GIVEN DATA:
::::

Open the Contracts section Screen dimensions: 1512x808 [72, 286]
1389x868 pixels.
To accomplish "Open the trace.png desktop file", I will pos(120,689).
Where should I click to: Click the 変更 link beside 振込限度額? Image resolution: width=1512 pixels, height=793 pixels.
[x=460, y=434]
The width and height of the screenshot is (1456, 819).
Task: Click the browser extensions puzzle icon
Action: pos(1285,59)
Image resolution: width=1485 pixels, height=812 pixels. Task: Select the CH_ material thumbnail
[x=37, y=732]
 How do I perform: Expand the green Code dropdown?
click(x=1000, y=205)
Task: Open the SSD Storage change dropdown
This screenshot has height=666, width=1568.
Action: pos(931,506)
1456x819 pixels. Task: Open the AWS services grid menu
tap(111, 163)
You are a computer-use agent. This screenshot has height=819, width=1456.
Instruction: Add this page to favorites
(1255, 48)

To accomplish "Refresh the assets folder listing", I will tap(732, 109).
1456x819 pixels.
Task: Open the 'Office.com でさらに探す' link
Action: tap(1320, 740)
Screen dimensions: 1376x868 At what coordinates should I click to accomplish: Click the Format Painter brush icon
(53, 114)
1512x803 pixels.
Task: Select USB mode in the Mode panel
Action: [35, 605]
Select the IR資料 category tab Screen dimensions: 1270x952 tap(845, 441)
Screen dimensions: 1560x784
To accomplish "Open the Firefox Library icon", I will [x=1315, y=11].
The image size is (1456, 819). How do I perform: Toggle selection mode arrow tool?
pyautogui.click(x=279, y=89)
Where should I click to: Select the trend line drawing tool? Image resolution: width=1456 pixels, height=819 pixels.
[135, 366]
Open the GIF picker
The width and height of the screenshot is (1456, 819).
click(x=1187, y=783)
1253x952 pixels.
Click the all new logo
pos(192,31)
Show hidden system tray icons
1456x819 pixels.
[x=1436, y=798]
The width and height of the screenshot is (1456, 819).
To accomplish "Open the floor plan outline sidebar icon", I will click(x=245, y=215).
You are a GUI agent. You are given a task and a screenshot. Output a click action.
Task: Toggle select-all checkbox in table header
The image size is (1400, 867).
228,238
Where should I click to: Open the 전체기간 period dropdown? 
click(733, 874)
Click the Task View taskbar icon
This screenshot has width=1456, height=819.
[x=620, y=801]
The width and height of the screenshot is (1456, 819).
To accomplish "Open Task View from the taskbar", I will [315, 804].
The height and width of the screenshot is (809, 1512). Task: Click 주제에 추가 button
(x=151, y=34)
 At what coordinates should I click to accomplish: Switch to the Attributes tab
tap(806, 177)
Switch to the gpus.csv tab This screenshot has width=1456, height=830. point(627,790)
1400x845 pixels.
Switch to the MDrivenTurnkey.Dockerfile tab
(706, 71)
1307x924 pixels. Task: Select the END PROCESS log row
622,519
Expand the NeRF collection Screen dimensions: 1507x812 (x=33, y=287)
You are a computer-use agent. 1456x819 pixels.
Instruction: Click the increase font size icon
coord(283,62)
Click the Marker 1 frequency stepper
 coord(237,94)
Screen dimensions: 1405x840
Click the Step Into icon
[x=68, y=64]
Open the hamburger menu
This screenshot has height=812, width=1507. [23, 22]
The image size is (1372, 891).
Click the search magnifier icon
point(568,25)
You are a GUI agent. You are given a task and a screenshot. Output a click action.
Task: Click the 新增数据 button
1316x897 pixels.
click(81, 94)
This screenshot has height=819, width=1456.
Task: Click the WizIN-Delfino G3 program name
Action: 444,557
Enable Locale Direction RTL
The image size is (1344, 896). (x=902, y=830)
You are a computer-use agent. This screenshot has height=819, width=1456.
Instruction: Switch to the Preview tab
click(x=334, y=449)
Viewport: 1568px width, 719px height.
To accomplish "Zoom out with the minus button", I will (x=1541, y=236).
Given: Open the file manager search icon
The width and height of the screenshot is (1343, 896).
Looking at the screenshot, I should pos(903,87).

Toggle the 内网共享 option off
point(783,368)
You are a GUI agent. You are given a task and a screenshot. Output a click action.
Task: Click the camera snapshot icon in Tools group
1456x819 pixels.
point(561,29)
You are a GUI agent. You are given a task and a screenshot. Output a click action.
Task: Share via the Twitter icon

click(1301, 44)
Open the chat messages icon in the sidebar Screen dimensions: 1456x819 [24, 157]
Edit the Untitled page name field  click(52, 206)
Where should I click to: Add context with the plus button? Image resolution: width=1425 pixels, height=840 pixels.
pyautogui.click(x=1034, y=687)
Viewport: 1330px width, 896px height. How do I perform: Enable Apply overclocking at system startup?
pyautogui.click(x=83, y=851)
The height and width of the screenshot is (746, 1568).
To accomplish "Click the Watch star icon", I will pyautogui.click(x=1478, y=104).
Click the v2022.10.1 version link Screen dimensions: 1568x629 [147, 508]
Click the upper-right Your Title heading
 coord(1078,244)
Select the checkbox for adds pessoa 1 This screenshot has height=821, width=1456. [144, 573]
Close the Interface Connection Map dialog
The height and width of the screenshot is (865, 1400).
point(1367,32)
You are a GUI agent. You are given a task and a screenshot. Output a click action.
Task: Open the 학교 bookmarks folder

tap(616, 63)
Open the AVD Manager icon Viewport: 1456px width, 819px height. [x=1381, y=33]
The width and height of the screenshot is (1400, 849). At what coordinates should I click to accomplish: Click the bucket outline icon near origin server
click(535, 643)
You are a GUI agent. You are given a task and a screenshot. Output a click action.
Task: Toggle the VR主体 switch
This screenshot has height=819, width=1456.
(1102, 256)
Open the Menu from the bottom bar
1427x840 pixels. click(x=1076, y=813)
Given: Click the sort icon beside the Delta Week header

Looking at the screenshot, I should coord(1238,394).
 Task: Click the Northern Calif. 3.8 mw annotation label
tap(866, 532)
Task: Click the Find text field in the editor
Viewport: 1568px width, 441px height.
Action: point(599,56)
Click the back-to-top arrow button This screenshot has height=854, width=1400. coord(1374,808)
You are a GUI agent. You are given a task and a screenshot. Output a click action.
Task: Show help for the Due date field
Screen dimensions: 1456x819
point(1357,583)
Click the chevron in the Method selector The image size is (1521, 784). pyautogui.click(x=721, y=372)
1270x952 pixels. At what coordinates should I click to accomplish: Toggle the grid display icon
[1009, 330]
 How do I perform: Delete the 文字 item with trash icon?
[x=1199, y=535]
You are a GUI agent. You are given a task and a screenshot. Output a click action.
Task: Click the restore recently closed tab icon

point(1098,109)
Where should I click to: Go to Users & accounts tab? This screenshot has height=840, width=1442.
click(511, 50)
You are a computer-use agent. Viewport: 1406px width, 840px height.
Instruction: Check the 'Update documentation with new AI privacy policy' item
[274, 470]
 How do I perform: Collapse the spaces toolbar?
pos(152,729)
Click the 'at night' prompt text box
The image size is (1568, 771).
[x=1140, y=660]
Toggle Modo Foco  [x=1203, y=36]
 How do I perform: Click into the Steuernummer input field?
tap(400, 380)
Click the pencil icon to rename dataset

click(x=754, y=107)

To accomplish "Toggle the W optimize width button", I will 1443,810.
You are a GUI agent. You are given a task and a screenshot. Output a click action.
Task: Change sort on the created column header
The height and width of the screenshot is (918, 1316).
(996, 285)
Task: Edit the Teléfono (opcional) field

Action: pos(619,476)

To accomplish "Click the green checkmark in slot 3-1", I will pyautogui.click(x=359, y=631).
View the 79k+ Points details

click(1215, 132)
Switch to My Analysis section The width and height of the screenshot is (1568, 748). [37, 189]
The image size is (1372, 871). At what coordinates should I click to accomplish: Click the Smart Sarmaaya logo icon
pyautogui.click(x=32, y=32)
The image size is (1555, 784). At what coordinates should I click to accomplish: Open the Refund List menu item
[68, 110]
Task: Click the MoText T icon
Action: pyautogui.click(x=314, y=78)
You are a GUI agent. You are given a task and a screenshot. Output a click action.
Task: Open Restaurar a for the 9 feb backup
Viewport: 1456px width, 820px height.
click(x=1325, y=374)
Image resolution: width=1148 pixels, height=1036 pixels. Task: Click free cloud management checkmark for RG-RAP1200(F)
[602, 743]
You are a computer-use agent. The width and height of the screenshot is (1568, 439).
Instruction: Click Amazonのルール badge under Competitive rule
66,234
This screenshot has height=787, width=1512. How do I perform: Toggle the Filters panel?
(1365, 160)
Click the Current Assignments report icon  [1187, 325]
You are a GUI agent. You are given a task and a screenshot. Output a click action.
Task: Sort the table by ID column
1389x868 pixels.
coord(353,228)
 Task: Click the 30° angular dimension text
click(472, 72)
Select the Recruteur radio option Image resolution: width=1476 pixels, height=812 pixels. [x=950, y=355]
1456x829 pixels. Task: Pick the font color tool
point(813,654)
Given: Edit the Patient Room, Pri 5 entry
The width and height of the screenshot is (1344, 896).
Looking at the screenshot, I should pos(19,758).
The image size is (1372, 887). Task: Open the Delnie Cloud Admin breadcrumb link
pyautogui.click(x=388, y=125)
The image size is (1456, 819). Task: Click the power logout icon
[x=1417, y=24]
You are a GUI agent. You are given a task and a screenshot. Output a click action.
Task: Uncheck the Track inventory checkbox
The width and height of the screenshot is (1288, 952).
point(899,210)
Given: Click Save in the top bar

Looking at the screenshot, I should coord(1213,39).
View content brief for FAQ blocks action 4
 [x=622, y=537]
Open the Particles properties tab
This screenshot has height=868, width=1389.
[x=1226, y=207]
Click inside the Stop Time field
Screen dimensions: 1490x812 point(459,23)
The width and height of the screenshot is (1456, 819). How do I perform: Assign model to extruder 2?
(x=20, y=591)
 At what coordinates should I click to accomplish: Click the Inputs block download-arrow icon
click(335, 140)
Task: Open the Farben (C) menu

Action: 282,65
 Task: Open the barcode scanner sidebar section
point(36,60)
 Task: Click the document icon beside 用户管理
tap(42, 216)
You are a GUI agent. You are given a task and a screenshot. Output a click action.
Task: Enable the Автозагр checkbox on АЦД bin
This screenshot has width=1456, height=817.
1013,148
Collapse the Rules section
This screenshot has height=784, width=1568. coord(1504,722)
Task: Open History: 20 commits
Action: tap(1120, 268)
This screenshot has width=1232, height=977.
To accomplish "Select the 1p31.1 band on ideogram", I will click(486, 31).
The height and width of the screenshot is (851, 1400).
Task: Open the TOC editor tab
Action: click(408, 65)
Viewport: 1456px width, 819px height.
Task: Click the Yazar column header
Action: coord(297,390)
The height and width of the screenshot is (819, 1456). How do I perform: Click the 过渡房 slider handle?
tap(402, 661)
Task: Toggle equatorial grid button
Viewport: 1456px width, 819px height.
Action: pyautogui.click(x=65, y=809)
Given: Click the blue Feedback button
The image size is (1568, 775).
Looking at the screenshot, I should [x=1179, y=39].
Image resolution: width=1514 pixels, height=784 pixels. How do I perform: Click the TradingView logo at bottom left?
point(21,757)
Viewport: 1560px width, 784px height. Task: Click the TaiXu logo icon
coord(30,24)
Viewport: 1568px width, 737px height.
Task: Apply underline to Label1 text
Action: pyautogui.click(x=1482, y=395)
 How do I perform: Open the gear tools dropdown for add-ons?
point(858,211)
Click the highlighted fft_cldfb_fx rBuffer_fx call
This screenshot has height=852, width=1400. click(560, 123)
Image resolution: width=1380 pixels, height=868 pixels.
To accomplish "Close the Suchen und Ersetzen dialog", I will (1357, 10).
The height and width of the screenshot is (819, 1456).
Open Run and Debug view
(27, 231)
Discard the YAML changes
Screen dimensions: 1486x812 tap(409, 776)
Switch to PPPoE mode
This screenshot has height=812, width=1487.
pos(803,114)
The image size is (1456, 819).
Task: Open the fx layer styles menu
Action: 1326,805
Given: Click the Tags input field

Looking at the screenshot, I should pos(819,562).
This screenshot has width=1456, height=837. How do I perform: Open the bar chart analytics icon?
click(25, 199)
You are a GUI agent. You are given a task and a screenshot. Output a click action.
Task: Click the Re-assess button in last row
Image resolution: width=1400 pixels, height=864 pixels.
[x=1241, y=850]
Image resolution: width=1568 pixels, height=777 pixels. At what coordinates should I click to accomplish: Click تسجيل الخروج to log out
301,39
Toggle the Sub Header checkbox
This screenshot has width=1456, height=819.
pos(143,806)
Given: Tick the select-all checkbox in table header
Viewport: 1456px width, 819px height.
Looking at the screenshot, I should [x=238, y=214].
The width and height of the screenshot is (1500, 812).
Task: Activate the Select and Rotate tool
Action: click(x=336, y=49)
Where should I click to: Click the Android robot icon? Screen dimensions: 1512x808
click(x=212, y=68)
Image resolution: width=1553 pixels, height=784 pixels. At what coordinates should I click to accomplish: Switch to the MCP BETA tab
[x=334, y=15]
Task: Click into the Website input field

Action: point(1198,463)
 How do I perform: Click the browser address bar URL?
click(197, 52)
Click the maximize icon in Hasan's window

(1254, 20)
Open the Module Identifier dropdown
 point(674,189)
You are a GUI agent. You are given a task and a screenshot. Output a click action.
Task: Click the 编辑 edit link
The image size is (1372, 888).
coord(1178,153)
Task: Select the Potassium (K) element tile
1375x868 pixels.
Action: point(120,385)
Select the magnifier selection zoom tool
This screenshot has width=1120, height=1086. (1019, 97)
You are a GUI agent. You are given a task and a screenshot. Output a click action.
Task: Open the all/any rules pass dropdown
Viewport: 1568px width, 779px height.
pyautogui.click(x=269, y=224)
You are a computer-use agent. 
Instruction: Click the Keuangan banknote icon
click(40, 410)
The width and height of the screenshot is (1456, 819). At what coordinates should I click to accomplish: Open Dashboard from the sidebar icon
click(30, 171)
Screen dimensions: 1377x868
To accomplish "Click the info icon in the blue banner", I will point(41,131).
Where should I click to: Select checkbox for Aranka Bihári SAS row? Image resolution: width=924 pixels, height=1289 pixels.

::::

Provide only the count of lines in the records above that hold the word "computer".

FINISHED EXERCISE:
6